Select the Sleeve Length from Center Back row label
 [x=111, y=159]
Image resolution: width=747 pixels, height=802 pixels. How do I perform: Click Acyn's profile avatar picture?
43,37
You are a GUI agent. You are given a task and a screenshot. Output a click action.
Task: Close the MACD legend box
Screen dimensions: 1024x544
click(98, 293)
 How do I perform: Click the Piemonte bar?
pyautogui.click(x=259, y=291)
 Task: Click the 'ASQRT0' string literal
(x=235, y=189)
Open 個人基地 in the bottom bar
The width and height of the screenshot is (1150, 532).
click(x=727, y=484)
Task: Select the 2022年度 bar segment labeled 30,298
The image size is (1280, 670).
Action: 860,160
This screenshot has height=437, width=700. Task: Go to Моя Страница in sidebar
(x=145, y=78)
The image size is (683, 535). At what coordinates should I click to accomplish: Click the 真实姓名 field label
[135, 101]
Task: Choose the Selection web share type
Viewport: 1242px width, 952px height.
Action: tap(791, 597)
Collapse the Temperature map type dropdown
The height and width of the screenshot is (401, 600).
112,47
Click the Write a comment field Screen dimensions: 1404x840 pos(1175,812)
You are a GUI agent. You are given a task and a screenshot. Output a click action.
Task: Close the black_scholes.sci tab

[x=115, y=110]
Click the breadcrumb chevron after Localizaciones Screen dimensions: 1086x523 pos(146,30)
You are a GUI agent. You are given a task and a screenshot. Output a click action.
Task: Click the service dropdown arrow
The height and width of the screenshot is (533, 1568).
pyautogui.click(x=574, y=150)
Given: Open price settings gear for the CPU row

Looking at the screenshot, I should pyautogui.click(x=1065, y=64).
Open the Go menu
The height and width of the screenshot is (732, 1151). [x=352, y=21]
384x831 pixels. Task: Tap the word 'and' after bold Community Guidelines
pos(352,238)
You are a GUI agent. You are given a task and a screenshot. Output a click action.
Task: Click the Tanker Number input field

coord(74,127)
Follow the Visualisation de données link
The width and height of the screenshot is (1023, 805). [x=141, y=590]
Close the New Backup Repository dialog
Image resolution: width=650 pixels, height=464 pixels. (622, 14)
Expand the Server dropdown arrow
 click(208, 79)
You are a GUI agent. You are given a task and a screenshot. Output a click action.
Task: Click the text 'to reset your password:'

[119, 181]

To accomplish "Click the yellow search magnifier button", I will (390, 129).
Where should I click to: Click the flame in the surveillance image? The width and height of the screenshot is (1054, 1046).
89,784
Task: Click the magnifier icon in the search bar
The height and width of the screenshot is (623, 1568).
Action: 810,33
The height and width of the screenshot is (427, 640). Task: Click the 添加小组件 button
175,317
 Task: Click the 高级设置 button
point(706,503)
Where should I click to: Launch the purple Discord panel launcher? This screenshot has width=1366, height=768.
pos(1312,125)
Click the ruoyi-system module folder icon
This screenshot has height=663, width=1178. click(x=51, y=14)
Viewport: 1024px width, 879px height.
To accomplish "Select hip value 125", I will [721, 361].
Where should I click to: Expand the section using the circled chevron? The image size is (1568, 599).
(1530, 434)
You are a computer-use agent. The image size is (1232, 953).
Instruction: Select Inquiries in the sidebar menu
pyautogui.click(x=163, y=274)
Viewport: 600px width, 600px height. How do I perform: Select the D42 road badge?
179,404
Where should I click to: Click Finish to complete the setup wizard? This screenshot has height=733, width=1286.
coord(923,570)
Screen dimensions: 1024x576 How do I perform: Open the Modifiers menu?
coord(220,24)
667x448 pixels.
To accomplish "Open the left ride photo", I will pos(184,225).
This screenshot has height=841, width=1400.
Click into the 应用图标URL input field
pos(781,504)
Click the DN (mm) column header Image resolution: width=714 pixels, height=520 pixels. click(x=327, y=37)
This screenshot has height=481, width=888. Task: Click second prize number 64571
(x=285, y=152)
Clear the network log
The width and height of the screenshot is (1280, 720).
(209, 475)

-.-.-

A word-for-word repeat of the full data is needed.

Select the Sleeve Length from Center Back row label
 [x=111, y=159]
Image resolution: width=747 pixels, height=802 pixels. How do I perform: Click Acyn's profile avatar picture?
43,37
You are a GUI agent. You are given a task and a screenshot. Output a click action.
Task: Close the MACD legend box
Screen dimensions: 1024x544
click(98, 293)
 How do I perform: Click the Piemonte bar?
pyautogui.click(x=259, y=291)
 Task: Click the 'ASQRT0' string literal
(x=235, y=189)
Open 個人基地 in the bottom bar
The width and height of the screenshot is (1150, 532).
click(x=727, y=484)
Task: Select the 2022年度 bar segment labeled 30,298
The image size is (1280, 670).
Action: 860,160
This screenshot has height=437, width=700. Task: Go to Моя Страница in sidebar
(x=145, y=78)
The image size is (683, 535). At what coordinates should I click to accomplish: Click the 真实姓名 field label
[135, 101]
Task: Choose the Selection web share type
Viewport: 1242px width, 952px height.
Action: tap(791, 597)
Collapse the Temperature map type dropdown
The height and width of the screenshot is (401, 600).
112,47
Click the Write a comment field Screen dimensions: 1404x840 pos(1175,812)
You are a GUI agent. You are given a task and a screenshot. Output a click action.
Task: Close the black_scholes.sci tab

[x=115, y=110]
Click the breadcrumb chevron after Localizaciones Screen dimensions: 1086x523 pos(146,30)
You are a GUI agent. You are given a task and a screenshot. Output a click action.
Task: Click the service dropdown arrow
The height and width of the screenshot is (533, 1568).
pyautogui.click(x=574, y=150)
Given: Open price settings gear for the CPU row

Looking at the screenshot, I should pyautogui.click(x=1065, y=64).
Open the Go menu
The height and width of the screenshot is (732, 1151). [x=352, y=21]
384x831 pixels. Task: Tap the word 'and' after bold Community Guidelines
pos(352,238)
You are a GUI agent. You are given a task and a screenshot. Output a click action.
Task: Click the Tanker Number input field

coord(74,127)
Follow the Visualisation de données link
The width and height of the screenshot is (1023, 805). [x=141, y=590]
Close the New Backup Repository dialog
Image resolution: width=650 pixels, height=464 pixels. (622, 14)
Expand the Server dropdown arrow
 click(208, 79)
You are a GUI agent. You are given a task and a screenshot. Output a click action.
Task: Click the text 'to reset your password:'

[119, 181]

To accomplish "Click the yellow search magnifier button", I will (390, 129).
Where should I click to: Click the flame in the surveillance image? The width and height of the screenshot is (1054, 1046).
89,784
Task: Click the magnifier icon in the search bar
The height and width of the screenshot is (623, 1568).
Action: 810,33
The height and width of the screenshot is (427, 640). Task: Click the 添加小组件 button
175,317
 Task: Click the 高级设置 button
point(706,503)
Where should I click to: Launch the purple Discord panel launcher? This screenshot has width=1366, height=768.
pos(1312,125)
Click the ruoyi-system module folder icon
This screenshot has height=663, width=1178. click(x=51, y=14)
Viewport: 1024px width, 879px height.
To accomplish "Select hip value 125", I will [721, 361].
Where should I click to: Expand the section using the circled chevron? The image size is (1568, 599).
(1530, 434)
You are a computer-use agent. The image size is (1232, 953).
Instruction: Select Inquiries in the sidebar menu
pyautogui.click(x=163, y=274)
Viewport: 600px width, 600px height. How do I perform: Select the D42 road badge?
179,404
Where should I click to: Click Finish to complete the setup wizard? This screenshot has height=733, width=1286.
coord(923,570)
Screen dimensions: 1024x576 How do I perform: Open the Modifiers menu?
coord(220,24)
667x448 pixels.
To accomplish "Open the left ride photo", I will pos(184,225).
This screenshot has height=841, width=1400.
Click into the 应用图标URL input field
pos(781,504)
Click the DN (mm) column header Image resolution: width=714 pixels, height=520 pixels. click(x=327, y=37)
This screenshot has height=481, width=888. Task: Click second prize number 64571
(x=285, y=152)
Clear the network log
The width and height of the screenshot is (1280, 720).
(209, 475)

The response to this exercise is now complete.